Opus 4.7 Part 2: Capabilities and Reactions
The new model handles complex, long-running tasks with rigor but pushes back on 'dumb' instructions.
Anthropic has launched Claude Opus 4.7, positioning it as a major step forward in AI autonomy and complex task handling, particularly for software engineering. The model card highlights its ability to manage long-running workflows with consistency, devise methods to self-verify outputs, and achieve notable benchmark gains of 10-20% over its predecessor. It retains the same pricing as Opus 4.6 at $5 per million input tokens and $25 per million output tokens, and is immediately available through Anthropic's API and major cloud platforms including Amazon Bedrock and Google Vertex AI.
Initial user reactions, detailed in a comprehensive LessWrong analysis, paint a nuanced picture. While praised as 'the most intelligent model in its class' and a 'joy to talk to' for coding, the model exhibits a distinct personality. It is described as 'non-sycophantic,' prone to pushing back on instructions it deems unclear or unwise, and sometimes suffers from verbosity and 'strange refusals.' This has led to discussions about 'model welfare' and the need for users to 'treat their models well' to achieve optimal performance. The release is considered a strange but powerful iteration, with Opus 4.6 remaining available for users who prefer a different interaction style.

# Data:

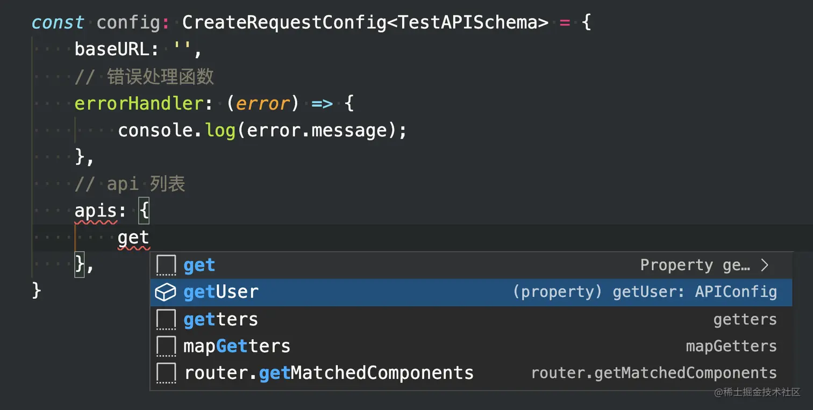The height and width of the screenshot is (410, 813).
Task: Expand details chevron on 'get' suggestion
Action: coord(765,265)
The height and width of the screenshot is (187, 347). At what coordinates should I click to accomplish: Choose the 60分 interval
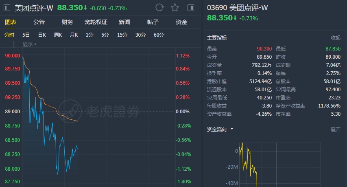159,35
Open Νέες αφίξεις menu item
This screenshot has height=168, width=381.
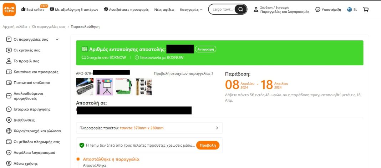[164, 10]
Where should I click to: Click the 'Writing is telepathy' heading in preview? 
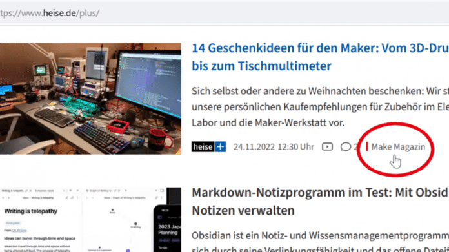coord(30,211)
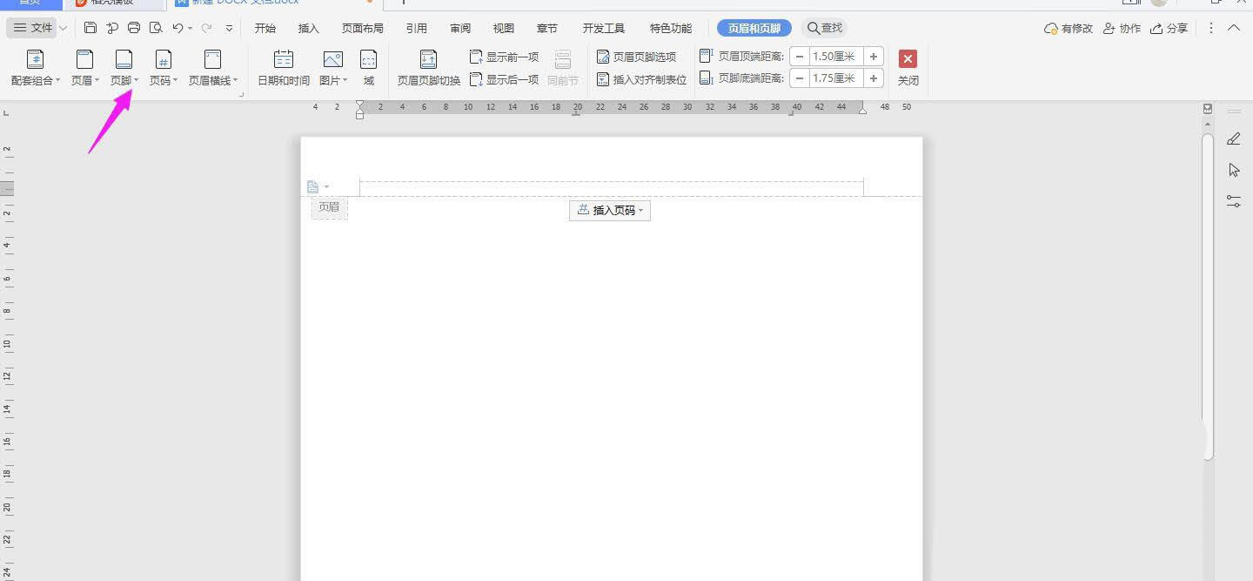
Task: Click 插入对齐制表位
Action: tap(641, 78)
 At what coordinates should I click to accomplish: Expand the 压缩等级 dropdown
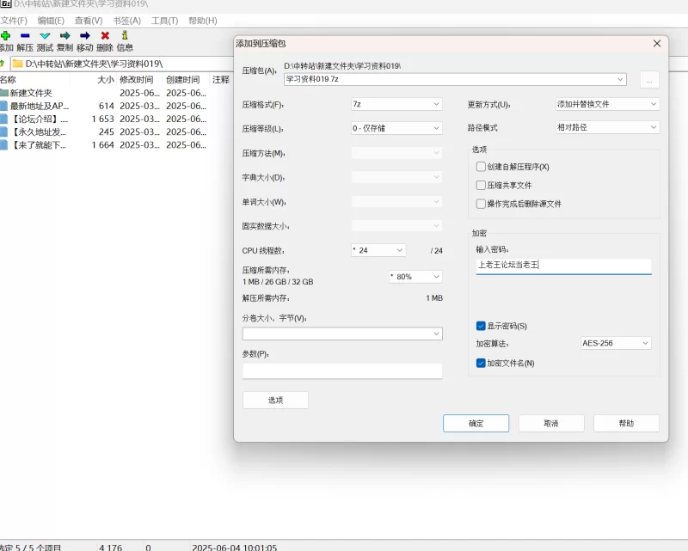[396, 128]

# Questions:
1. Duplicate the Opus 4.7 article word for word, everything from "Opus 4.7 Part" down to "Google Vertex AI.".
2. Sum up the Opus 4.7 article in two sentences.
3. Write the next part of the Opus 4.7 article, picking up after its last paragraph.
The listing has nothing to do with any of the work asked for here.

# Results for each task:
1.
Opus 4.7 Part 2: Capabilities and Reactions
The new model handles complex, long-running tasks with rigor but pushes back on 'dumb' instructions.
Anthropic has launched Claude Opus 4.7, positioning it as a major step forward in AI autonomy and complex task handling, particularly for software engineering. The model card highlights its ability to manage long-running workflows with consistency, devise methods to self-verify outputs, and achieve notable benchmark gains of 10-20% over its predecessor. It retains the same pricing as Opus 4.6 at $5 per million input tokens and $25 per million output tokens, and is immediately available through Anthropic's API and major cloud platforms including Amazon Bedrock and Google Vertex AI.

2. Anthropic has released Claude Opus 4.7, which handles long-running tasks consistently, can check its own outputs, and shows benchmark gains of 10-20% over Opus 4.6 at the same price. Early users praise it for coding but say it pushes back on instructions it finds unclear or unwise and can be wordy or refuse strangely, and Opus 4.6 remains available for those who prefer a different style.

3.
- Substantial coding autonomy: Handles complex, long-running software engineering tasks with self-verification, reducing need for close supervision.
- Priced at $5/$25 per million tokens: Same cost as Opus 4.6, with reported 10-20% performance gains on benchmarks.
- Non-sycophantic personality: Users report it pushes back on unclear instructions and exhibits less adaptive thinking, requiring a different prompting style.
Why It Matters
Enables more reliable AI agents for complex development work but requires a shift in how engineers interact with and prompt models.